▶ **WHAT IS NEEDED**
Provide the data again exactly, including every line that follows.

Stored data
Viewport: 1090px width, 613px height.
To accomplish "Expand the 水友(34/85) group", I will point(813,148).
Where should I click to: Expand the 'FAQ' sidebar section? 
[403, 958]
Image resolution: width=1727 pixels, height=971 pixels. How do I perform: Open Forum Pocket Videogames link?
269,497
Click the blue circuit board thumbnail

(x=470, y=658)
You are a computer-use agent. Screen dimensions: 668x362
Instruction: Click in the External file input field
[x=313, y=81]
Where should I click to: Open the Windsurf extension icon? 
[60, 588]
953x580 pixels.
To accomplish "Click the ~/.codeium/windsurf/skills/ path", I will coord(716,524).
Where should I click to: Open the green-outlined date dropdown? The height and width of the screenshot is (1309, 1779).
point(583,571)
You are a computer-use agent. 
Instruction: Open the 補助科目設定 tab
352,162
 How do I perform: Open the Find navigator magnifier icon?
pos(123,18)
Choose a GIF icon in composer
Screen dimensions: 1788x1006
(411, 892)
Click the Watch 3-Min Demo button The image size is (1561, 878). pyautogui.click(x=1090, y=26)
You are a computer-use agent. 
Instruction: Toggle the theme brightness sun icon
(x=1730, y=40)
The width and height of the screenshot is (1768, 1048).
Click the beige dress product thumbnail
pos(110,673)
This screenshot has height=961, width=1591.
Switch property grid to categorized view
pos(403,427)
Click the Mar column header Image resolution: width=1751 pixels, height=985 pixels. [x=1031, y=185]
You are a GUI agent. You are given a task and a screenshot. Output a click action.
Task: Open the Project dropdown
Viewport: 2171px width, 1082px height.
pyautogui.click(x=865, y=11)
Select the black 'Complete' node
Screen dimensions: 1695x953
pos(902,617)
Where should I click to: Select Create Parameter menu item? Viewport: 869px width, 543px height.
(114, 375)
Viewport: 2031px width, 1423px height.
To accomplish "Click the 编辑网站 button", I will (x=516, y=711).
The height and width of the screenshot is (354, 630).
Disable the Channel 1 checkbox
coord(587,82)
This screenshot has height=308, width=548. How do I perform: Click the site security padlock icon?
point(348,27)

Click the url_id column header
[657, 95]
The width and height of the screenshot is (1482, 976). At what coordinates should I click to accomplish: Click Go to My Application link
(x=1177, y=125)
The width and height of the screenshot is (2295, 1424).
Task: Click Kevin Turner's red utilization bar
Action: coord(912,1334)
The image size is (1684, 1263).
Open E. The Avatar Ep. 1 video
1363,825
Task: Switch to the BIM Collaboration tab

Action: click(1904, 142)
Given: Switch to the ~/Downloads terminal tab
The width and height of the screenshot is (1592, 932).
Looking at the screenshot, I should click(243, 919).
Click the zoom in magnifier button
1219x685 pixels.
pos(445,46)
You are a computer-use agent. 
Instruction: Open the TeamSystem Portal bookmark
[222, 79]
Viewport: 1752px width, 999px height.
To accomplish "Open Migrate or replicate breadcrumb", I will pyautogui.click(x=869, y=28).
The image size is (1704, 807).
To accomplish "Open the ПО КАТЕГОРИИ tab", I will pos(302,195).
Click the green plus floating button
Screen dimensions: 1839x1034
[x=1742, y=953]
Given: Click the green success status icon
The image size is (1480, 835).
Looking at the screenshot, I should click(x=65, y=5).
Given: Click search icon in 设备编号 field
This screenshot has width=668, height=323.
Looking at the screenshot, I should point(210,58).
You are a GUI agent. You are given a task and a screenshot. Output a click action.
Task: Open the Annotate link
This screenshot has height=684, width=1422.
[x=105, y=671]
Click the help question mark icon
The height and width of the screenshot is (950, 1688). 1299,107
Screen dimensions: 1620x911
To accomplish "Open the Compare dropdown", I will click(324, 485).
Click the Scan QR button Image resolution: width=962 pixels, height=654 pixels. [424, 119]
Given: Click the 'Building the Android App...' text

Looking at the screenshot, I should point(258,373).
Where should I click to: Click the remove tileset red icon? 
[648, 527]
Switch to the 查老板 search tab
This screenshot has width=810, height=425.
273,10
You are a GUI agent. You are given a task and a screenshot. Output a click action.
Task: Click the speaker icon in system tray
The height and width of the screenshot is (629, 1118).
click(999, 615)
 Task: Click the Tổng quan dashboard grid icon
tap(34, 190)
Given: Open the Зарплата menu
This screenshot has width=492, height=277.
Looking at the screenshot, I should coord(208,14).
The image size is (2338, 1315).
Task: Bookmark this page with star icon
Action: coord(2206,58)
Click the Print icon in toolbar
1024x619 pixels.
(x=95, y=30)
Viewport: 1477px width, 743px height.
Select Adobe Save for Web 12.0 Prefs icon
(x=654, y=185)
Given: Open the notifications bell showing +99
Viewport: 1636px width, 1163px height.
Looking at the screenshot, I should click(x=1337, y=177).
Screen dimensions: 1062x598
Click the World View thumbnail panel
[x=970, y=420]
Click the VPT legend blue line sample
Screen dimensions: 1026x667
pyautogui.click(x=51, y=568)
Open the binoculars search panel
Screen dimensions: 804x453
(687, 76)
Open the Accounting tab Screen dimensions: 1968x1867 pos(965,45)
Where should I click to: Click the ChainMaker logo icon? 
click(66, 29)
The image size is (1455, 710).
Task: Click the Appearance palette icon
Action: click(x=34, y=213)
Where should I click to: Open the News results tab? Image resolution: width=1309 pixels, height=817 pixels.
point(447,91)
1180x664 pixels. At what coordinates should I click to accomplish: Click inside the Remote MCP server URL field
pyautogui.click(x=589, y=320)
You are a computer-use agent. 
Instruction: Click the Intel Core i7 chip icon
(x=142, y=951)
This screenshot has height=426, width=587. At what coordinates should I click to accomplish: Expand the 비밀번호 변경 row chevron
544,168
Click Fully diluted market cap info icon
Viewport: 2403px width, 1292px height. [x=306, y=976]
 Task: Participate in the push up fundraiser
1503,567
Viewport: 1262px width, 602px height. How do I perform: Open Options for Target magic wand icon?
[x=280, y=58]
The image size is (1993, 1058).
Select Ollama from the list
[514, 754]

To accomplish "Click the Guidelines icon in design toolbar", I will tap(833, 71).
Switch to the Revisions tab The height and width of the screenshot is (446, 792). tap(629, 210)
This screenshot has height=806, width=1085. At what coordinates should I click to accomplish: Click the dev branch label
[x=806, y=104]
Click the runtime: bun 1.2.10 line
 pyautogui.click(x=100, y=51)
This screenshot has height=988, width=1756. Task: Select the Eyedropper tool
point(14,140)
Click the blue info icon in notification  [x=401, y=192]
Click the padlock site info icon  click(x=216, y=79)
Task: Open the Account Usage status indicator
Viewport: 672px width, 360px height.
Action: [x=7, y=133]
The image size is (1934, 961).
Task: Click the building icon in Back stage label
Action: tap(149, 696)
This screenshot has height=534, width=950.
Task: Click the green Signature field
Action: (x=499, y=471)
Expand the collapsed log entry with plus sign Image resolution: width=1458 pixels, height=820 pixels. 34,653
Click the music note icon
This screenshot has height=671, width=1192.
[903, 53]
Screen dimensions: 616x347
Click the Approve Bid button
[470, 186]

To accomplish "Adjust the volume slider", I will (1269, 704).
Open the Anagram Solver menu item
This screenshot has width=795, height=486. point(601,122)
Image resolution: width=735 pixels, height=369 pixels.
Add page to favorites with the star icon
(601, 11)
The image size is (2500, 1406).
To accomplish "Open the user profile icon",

▶ **EXPECTED ANSWER**
Viewport: 1090px width, 613px height.
To accomplish "Expand the 水友(34/85) group", I will point(813,148).
Where should I click to: Expand the 'FAQ' sidebar section? 
[403, 958]
Image resolution: width=1727 pixels, height=971 pixels. How do I perform: Open Forum Pocket Videogames link?
269,497
Click the blue circuit board thumbnail

(x=470, y=658)
You are a computer-use agent. Screen dimensions: 668x362
Instruction: Click in the External file input field
[x=313, y=81]
Where should I click to: Open the Windsurf extension icon? 
[60, 588]
953x580 pixels.
To accomplish "Click the ~/.codeium/windsurf/skills/ path", I will coord(716,524).
Where should I click to: Open the green-outlined date dropdown? The height and width of the screenshot is (1309, 1779).
point(583,571)
You are a computer-use agent. 
Instruction: Open the 補助科目設定 tab
352,162
 How do I perform: Open the Find navigator magnifier icon?
pos(123,18)
Choose a GIF icon in composer
Screen dimensions: 1788x1006
(411, 892)
Click the Watch 3-Min Demo button The image size is (1561, 878). pyautogui.click(x=1090, y=26)
You are a computer-use agent. 
Instruction: Toggle the theme brightness sun icon
(x=1730, y=40)
The width and height of the screenshot is (1768, 1048).
Click the beige dress product thumbnail
pos(110,673)
This screenshot has height=961, width=1591.
Switch property grid to categorized view
pos(403,427)
Click the Mar column header Image resolution: width=1751 pixels, height=985 pixels. [x=1031, y=185]
You are a GUI agent. You are given a task and a screenshot. Output a click action.
Task: Open the Project dropdown
Viewport: 2171px width, 1082px height.
pyautogui.click(x=865, y=11)
Select the black 'Complete' node
Screen dimensions: 1695x953
pos(902,617)
Where should I click to: Select Create Parameter menu item? Viewport: 869px width, 543px height.
(114, 375)
Viewport: 2031px width, 1423px height.
To accomplish "Click the 编辑网站 button", I will (x=516, y=711).
The height and width of the screenshot is (354, 630).
Disable the Channel 1 checkbox
coord(587,82)
This screenshot has height=308, width=548. How do I perform: Click the site security padlock icon?
point(348,27)

Click the url_id column header
[657, 95]
The width and height of the screenshot is (1482, 976). At what coordinates should I click to accomplish: Click Go to My Application link
(x=1177, y=125)
The width and height of the screenshot is (2295, 1424).
Task: Click Kevin Turner's red utilization bar
Action: coord(912,1334)
The image size is (1684, 1263).
Open E. The Avatar Ep. 1 video
1363,825
Task: Switch to the BIM Collaboration tab

Action: click(1904, 142)
Given: Switch to the ~/Downloads terminal tab
The width and height of the screenshot is (1592, 932).
Looking at the screenshot, I should click(243, 919).
Click the zoom in magnifier button
1219x685 pixels.
pos(445,46)
You are a computer-use agent. 
Instruction: Open the TeamSystem Portal bookmark
[222, 79]
Viewport: 1752px width, 999px height.
To accomplish "Open Migrate or replicate breadcrumb", I will pyautogui.click(x=869, y=28).
The image size is (1704, 807).
To accomplish "Open the ПО КАТЕГОРИИ tab", I will pos(302,195).
Click the green plus floating button
Screen dimensions: 1839x1034
[x=1742, y=953]
Given: Click the green success status icon
The image size is (1480, 835).
Looking at the screenshot, I should click(x=65, y=5).
Given: Click search icon in 设备编号 field
This screenshot has width=668, height=323.
Looking at the screenshot, I should point(210,58).
You are a GUI agent. You are given a task and a screenshot. Output a click action.
Task: Open the Annotate link
This screenshot has height=684, width=1422.
[x=105, y=671]
Click the help question mark icon
The height and width of the screenshot is (950, 1688). 1299,107
Screen dimensions: 1620x911
To accomplish "Open the Compare dropdown", I will click(324, 485).
Click the Scan QR button Image resolution: width=962 pixels, height=654 pixels. [424, 119]
Given: Click the 'Building the Android App...' text

Looking at the screenshot, I should point(258,373).
Where should I click to: Click the remove tileset red icon? 
[648, 527]
Switch to the 查老板 search tab
This screenshot has width=810, height=425.
273,10
You are a GUI agent. You are given a task and a screenshot. Output a click action.
Task: Click the speaker icon in system tray
The height and width of the screenshot is (629, 1118).
click(999, 615)
 Task: Click the Tổng quan dashboard grid icon
tap(34, 190)
Given: Open the Зарплата menu
This screenshot has width=492, height=277.
Looking at the screenshot, I should coord(208,14).
The image size is (2338, 1315).
Task: Bookmark this page with star icon
Action: coord(2206,58)
Click the Print icon in toolbar
1024x619 pixels.
(x=95, y=30)
Viewport: 1477px width, 743px height.
Select Adobe Save for Web 12.0 Prefs icon
(x=654, y=185)
Given: Open the notifications bell showing +99
Viewport: 1636px width, 1163px height.
Looking at the screenshot, I should click(x=1337, y=177).
Screen dimensions: 1062x598
Click the World View thumbnail panel
[x=970, y=420]
Click the VPT legend blue line sample
Screen dimensions: 1026x667
pyautogui.click(x=51, y=568)
Open the binoculars search panel
Screen dimensions: 804x453
(687, 76)
Open the Accounting tab Screen dimensions: 1968x1867 pos(965,45)
Where should I click to: Click the ChainMaker logo icon? 
click(66, 29)
The image size is (1455, 710).
Task: Click the Appearance palette icon
Action: click(x=34, y=213)
Where should I click to: Open the News results tab? Image resolution: width=1309 pixels, height=817 pixels.
point(447,91)
1180x664 pixels. At what coordinates should I click to accomplish: Click inside the Remote MCP server URL field
pyautogui.click(x=589, y=320)
You are a computer-use agent. 
Instruction: Click the Intel Core i7 chip icon
(x=142, y=951)
This screenshot has height=426, width=587. At what coordinates should I click to accomplish: Expand the 비밀번호 변경 row chevron
544,168
Click Fully diluted market cap info icon
Viewport: 2403px width, 1292px height. [x=306, y=976]
 Task: Participate in the push up fundraiser
1503,567
Viewport: 1262px width, 602px height. How do I perform: Open Options for Target magic wand icon?
[x=280, y=58]
The image size is (1993, 1058).
Select Ollama from the list
[514, 754]

To accomplish "Click the Guidelines icon in design toolbar", I will tap(833, 71).
Switch to the Revisions tab The height and width of the screenshot is (446, 792). tap(629, 210)
This screenshot has height=806, width=1085. At what coordinates should I click to accomplish: Click the dev branch label
[x=806, y=104]
Click the runtime: bun 1.2.10 line
 pyautogui.click(x=100, y=51)
This screenshot has height=988, width=1756. Task: Select the Eyedropper tool
point(14,140)
Click the blue info icon in notification  [x=401, y=192]
Click the padlock site info icon  click(x=216, y=79)
Task: Open the Account Usage status indicator
Viewport: 672px width, 360px height.
Action: [x=7, y=133]
The image size is (1934, 961).
Task: Click the building icon in Back stage label
Action: tap(149, 696)
This screenshot has height=534, width=950.
Task: Click the green Signature field
Action: (x=499, y=471)
Expand the collapsed log entry with plus sign Image resolution: width=1458 pixels, height=820 pixels. 34,653
Click the music note icon
This screenshot has height=671, width=1192.
[903, 53]
Screen dimensions: 616x347
Click the Approve Bid button
[470, 186]

To accomplish "Adjust the volume slider", I will (1269, 704).
Open the Anagram Solver menu item
This screenshot has width=795, height=486. point(601,122)
Image resolution: width=735 pixels, height=369 pixels.
Add page to favorites with the star icon
(601, 11)
The image size is (2500, 1406).
To accomplish "Open the user profile icon",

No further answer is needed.